The Castillo Theatre, housed in the NYC headquarters of the All Stars Project on 42nd St, is a special place. It’s my favorite theatre. In my inbox today was an email from Castillo’s artistic director Dan Friedman. It personally and eloquently gives expression to Castillo’s values and aesthetics.—and I share it with you (with Dan’s permission).
Castillo has a long history of bringing together things that don’t usually come together. Artistic things. Political things. We also bring together people who don’t usually come together. Onstage. Offstage. Backstage. Mixing it up is Castillo’s “thing.”
Toyt fun a Seylsman, the New Yiddish Repertory Theatre’s Yiddish-language production of Death of a Salesman currently playing at Castillo, is a good example of this kind of odd, often awkward, and wonderfully magical “bringing together.” Death of a Salesman, by Arthur Miller, was written in English. It’s an American classic that exposes the “American Dream” of success as the nightmare of failure and humiliation that it is for most Americans. It’s being performed at Castillo in Yiddish, the nearly extinct language of the poor Jews of Eastern Europe, millions of whom emigrated to the United States (most to New York City) at the turn of the twentieth century. Millions of others who stayed in Europe were murdered in the Nazi extermination camps. The characters in this production are Yiddish-speaking Jews, crashing up against the very American text and very American characters Miller wrote. From that clash something new emerges, and we see Death of a Salesman, America, and Jews in America in new ways.
The clashing, crashing and creating doesn’t stop there. Toyt fun a Seylsman is being viewed by a multi-cultural, multi-racial audience. Some in the audience have never seen or read Death of Salesman before and many don’t understand Yiddish. At Castillo, we think it’s developmental to go beyond what’s familiar, to do what you don’t know how to do, and to experience something for the first time. Toyt fun a Seylsman gives us all that opportunity.
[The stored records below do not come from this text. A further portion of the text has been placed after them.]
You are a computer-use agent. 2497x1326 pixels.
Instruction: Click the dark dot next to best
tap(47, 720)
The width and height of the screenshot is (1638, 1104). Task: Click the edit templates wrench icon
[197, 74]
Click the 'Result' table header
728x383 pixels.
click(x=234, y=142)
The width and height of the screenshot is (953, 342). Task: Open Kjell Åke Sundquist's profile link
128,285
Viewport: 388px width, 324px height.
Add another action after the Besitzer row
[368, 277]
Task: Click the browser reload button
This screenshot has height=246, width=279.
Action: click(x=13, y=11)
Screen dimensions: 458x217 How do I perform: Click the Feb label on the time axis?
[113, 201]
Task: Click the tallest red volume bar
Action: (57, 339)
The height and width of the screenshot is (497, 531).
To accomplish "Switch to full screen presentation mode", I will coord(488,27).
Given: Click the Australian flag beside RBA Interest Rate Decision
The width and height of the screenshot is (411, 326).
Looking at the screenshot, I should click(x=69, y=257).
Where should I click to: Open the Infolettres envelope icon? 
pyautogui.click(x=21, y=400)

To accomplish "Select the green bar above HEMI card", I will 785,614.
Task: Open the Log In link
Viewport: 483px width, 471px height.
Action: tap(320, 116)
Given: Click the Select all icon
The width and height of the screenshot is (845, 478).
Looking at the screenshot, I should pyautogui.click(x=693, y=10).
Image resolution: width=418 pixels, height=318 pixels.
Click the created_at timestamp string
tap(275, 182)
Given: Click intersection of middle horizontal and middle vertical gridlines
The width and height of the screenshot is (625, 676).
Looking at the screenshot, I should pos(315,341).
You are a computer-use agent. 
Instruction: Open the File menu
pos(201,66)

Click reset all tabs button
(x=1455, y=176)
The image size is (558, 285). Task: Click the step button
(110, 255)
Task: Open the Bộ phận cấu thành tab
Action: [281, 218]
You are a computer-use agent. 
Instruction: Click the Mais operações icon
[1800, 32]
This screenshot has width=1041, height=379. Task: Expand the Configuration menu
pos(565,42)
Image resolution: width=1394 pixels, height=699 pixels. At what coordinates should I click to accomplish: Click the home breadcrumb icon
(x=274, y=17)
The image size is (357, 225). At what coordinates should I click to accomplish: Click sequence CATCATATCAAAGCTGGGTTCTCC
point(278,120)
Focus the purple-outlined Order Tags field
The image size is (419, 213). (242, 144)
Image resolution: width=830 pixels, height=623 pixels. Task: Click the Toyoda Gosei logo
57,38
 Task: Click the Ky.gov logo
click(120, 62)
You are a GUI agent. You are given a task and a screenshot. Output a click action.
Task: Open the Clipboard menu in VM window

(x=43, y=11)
And if that’s not enough mixing it up, on the other side of our theater complex, the New Federal Theatre, one of the nation’s premier Black theaters, is performing In White America, a play about the history of African Americans written by a white man. More creative clashing and crashing. You can see both of these plays in one weekend if you want, and if you do you’ll see plenty of another sort of creative clashing – Castillo’s volunteer house staff, which is made up of people from every borough, and all walks of life, cultural backgrounds and ages. They are characters in the play that is Castillo and they make all the other artistic, political and social clashes of Castillo possible.
All of this reminds me of my family. My grandfather, Isadore Friedman, a Yiddish-speaking Jew from Bialystok, Poland, came to this country at the age of 17 in 1915 to escape the Czar’s draft. He came as an indentured servant, and to pay off the cost of his trip to America he had to work for two years on a ranch in New Mexico. (As unlikely as a Jewish cowboy is, one of my sisters still has the photo of him in his chaps and cowboy hat, holding a lasso.) He could speak Yiddish, Russian and Polish, but not yet English. For two years he had only his horse to talk to. When the two years were up he made his way to New York, became a boxer (as “Kid Izzy” he fought for the lightweight championship and lost) and later a housepainter. My father, Ken Friedman, was born in Coney Island and mostly raised in the Bronx. He became a communist at the age of 12, fought in the Spanish Civil War at 17 and spent his life as union organizer. He met my mother, an Irish working class woman named Margaret, in 1945 in a radar factory during World War II. I spent most of my childhood traveling around as my father organized and got fired, up and down the east coast. The first live music I remember hearing was a bluegrass band made up of striking furniture workers in Bryson City, North Carolina at Fourth of July picnic. Like my grandfather, I am a Jew and like my father, a socialist. At the same time, I’m a very different Jew and a very different socialist than they were. The cultural/social/political/historical construct I have become is qualitatively new.
That’s sort of what happens at Castillo. For the Castillo Theatre, diversity and multiculturalism are not simply about respecting one another’s cultures and histories; they’re about creating something new together, something that is not determined by the culture and history we bring into the rehearsal room oraudience seats, but that becomes something qualitatively other. That’s what I love about the New Yiddish Repertory’s Toyt fun a Seylsman. It brings different cultures, histories and sensibilities together, and something other has emerged. New Yiddish Rep’s production at Castillo is not just a Jewish Death of a Salesman – it’s something that never existed before: something American, Jewish and multicultural all at the same time.
I hope you’ll come “mix it up” with us at Castillo this fall!